Is Social Media Destroying Relationships?

Cloearnold
Writing in the Media
4 min readFeb 4, 2020

The scary truth behind relationships in a social media-obsessed world.

© Shutterstock/Federico Marsicano

By Cloearnold

In the world we live in today, it is almost impossible to get by without using social media. According to Statista, we spend an average of 153 minutes a day on social media, increasing from the 93 minutes spent in 2012. This average time is constantly increasing, causing many to fear the effects that it may be having on our health and well-being. Another widespread concern is the effect that social media is having on our relationships. Is it the cause of modern day break-ups and damaging our chances of finding true love? It is all good and well being able to keep up with your favourite celebrity or share photos of your recent summer holiday. However, if social media is ruining something completely vital to our survival as humans, then what’s the point?
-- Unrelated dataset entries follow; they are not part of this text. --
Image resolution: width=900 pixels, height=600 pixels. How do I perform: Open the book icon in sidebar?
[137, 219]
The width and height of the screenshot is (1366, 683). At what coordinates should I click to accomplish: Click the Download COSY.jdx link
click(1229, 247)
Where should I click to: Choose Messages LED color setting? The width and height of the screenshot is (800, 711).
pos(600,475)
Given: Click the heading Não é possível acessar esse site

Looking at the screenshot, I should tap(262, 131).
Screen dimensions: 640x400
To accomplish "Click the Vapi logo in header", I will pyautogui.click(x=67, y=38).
We are ignoring each other in person.

I think that one problem with social media is that it gives people an instant cure for boredom. If there is even a second when someone is not speaking or doing something, the subconscious response now is to pick up their phone and scroll through social media. It is appalling the amount of times I have gone to a restaurant to see couples looking through their phones, rather than taking that chance to communicate with each other. This time should be a chance for couples to talk about things that are happening in their lives, make each other a laugh, and ultimately just make memories! The fact that this has been taken away from us by the world of social media being only an arm’s length away is relatively upsetting. If we don’t want these special moments with our partners to disappear, we should be making a conscious effort to put our phones down and engage in conversation with our loved ones.

‘Fake’ relationships are making us feel inadequate.
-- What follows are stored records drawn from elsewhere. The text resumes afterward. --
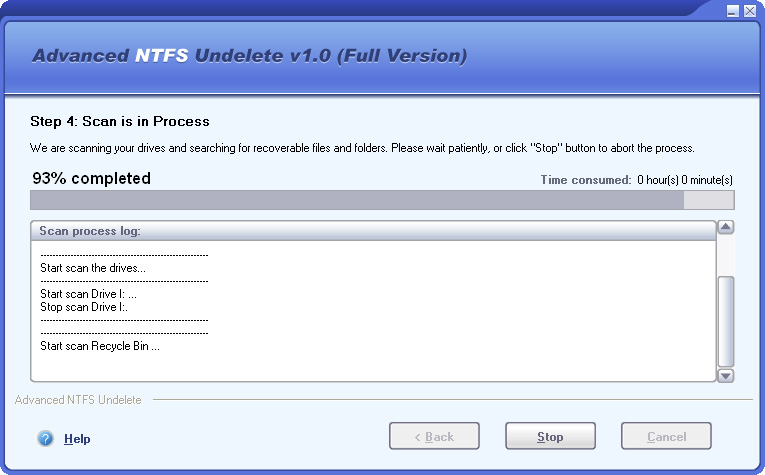
Task: Select the "Start scan Recycle Bin" log line
Action: [x=100, y=346]
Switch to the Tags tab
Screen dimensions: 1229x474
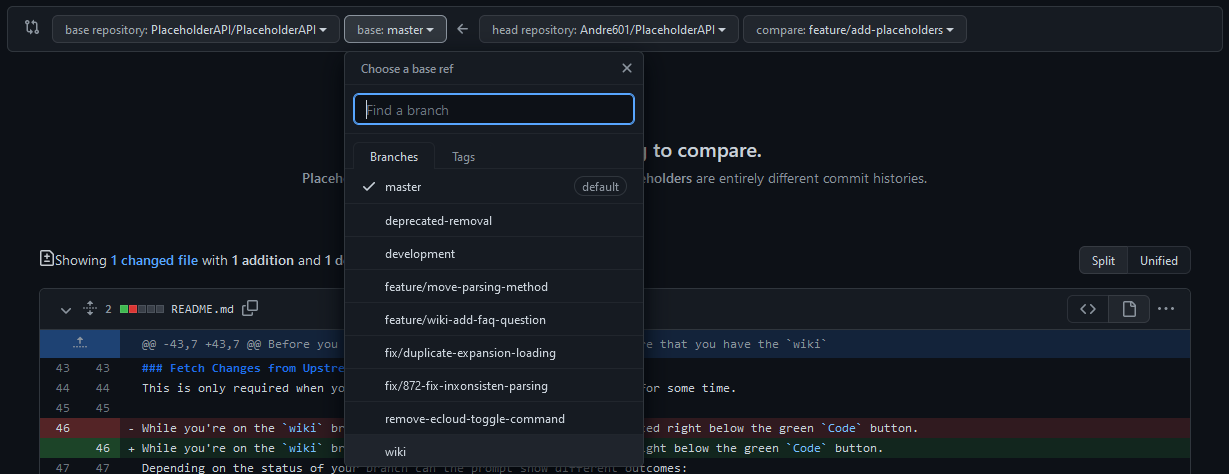[x=463, y=157]
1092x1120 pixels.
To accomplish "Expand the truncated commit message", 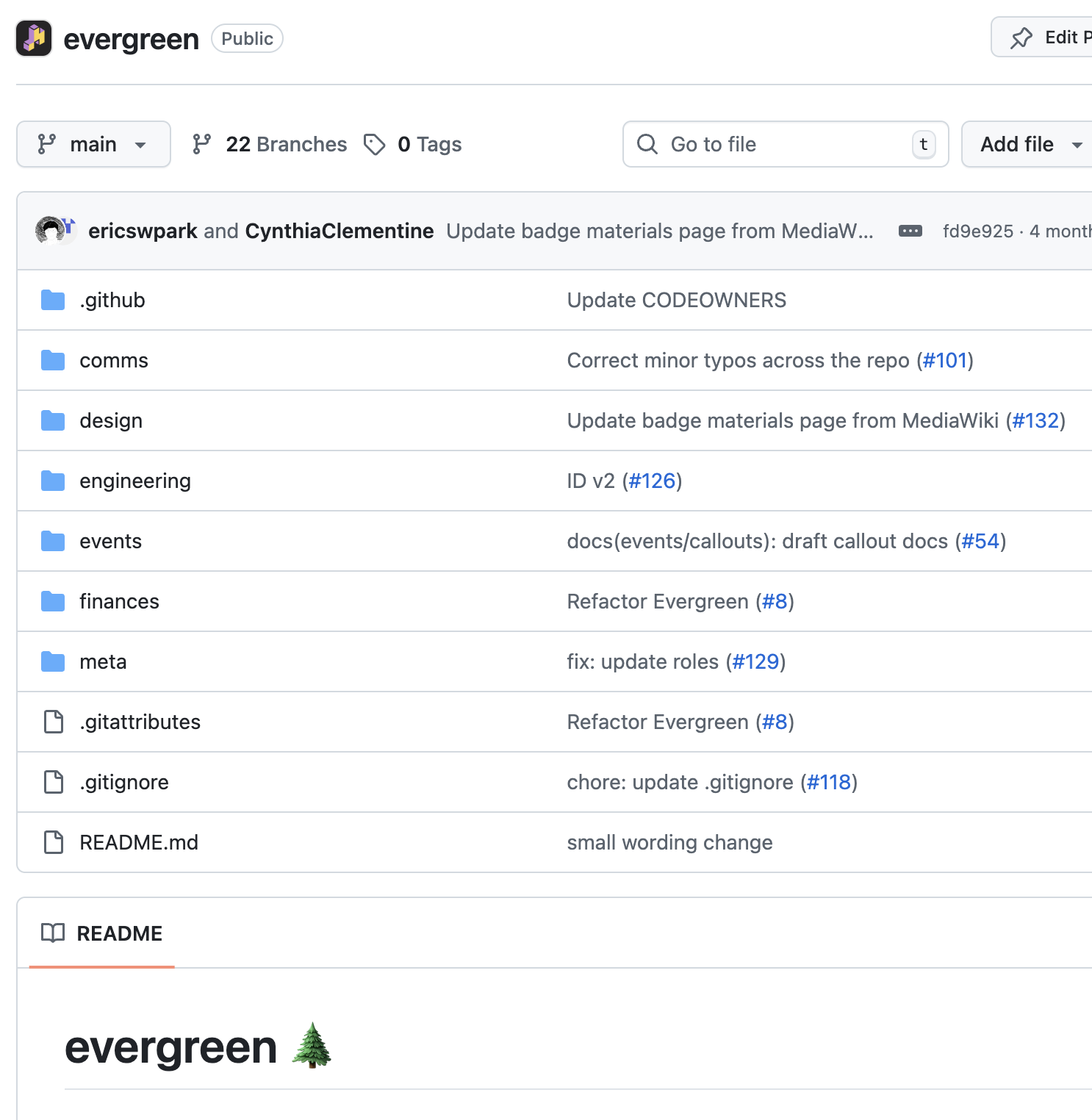I will coord(910,230).
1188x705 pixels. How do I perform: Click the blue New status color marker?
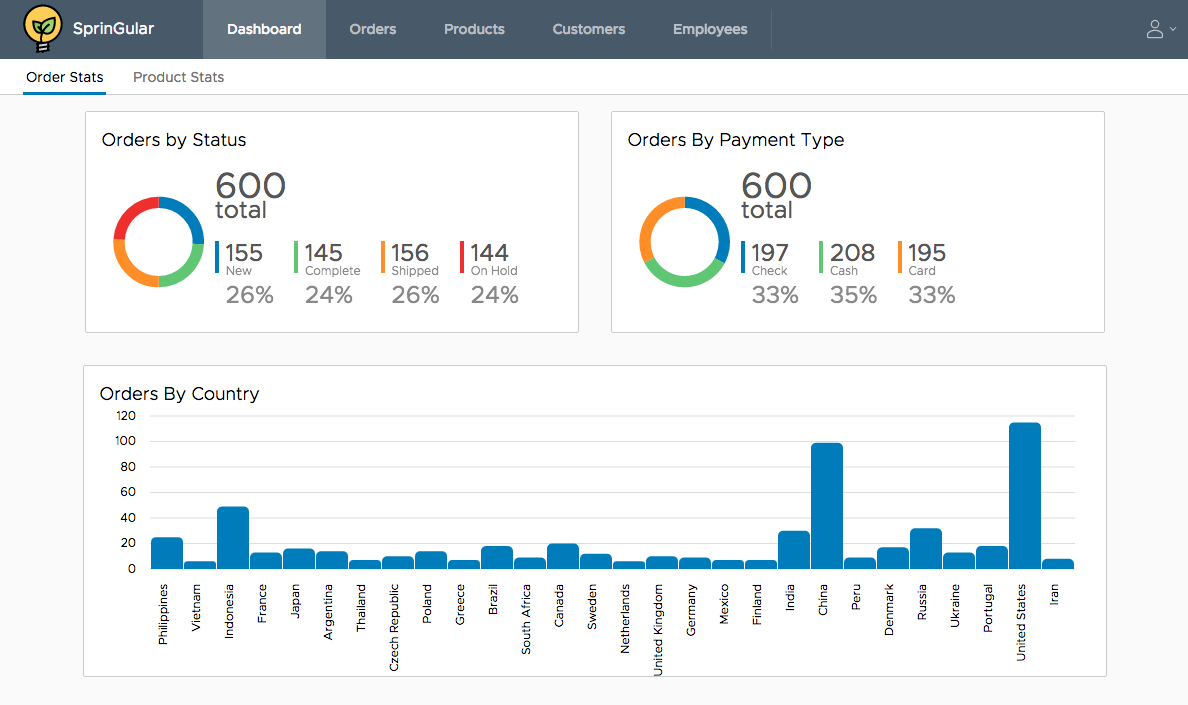pos(217,257)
The problem with social media is that everybody wants to come across as if they are perfect; they want us to think they have the perfect job, the perfect relationship, and an all-round perfect life. Couples are constantly posting photos with the “adventures” they have been on with partner, who they “adore” and “couldn’t live without”. However, you never see anyone post about the typical everyday problems that most people experience in their relationships, such as the endless arguments about who lost the car keys or who took the bins out last. Relationships on social media appear almost too good to be true, leaving many feeling inadequate and unsatisfied with their own reality. Well, the truth is they are not so seamless as they make out. Nobody should ever have to compare themselves or their relationship to what they see online, but sometimes it cannot be helped. Instead of doing this, we should start promoting the ordinary realities that make our lives so entertaining, rather than wanting everyone to think everything’s perfect.
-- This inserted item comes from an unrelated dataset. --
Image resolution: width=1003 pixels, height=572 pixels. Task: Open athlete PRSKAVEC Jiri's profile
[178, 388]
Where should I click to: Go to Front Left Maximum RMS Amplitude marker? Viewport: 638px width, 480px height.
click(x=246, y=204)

We are stalking each other.

People are becoming obsessed with ‘stalking’ their love interests, whether in a relationship with them or not. Information about people’s whereabouts and when they were last ‘active’ is so readily available that people are checking up on their partners’ every move. This may be something that sounds quite unimportant in the grand scheme of things and something that couples wouldn’t have had to worry about twenty years ago. But, in reality it is causing many complications in peoples’ relationships and causing them to question where their partners are, or why they’re not responding to their text from fifteen minutes ago, when they were ‘active’ on Instagram two minutes ago. It’s a minefield in the online world.

If you don’t love yourself, how can you expect someone else to?

Many studies have shown that there has been a correlation between the rise in depression and the increase in social media use. It is affecting our self-esteem and teaching us to constantly compare the way we are to others online. Suicide rates are now at an all-time high and many are experiencing anxiety on a daily basis. Although the results from many studies show correlation, not causation, it’s a coincidence that there has been a rise in these factors in a time that social media is so prevalent in peoples’ lives. But, how is this affecting our relationships? Well, exposure to photo-shopped and filtered photos has left many people questioning their own appearance. Unfortunately, this has impacted on the way that they are in relationships. Through no fault of their own, people have been left feeling not good enough due to the effects of flicking through others photos. Therefore, peoples’ moods and confidence has decreased. This has led to difficulties building a relationship with someone else, and ultimately ruining what may have been, in a ‘pre-social media time’ a perfectly happy relationship. Loving yourself needs to be put to the forefront before trying to form any relationship, and social media isn’t helping.